THE EXERCISE:
Please pick out every line in the listing below that contains the word "each", and copy those lines.

RECORDED DATA:
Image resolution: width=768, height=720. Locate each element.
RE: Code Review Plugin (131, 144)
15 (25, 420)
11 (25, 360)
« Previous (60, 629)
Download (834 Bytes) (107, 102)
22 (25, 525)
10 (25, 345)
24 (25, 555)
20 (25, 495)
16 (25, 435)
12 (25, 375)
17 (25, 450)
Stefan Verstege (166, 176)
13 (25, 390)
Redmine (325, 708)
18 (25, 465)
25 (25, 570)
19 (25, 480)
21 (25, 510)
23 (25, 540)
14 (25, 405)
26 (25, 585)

FINISHED EXERCISE:
Image resolution: width=768, height=720. Locate each element.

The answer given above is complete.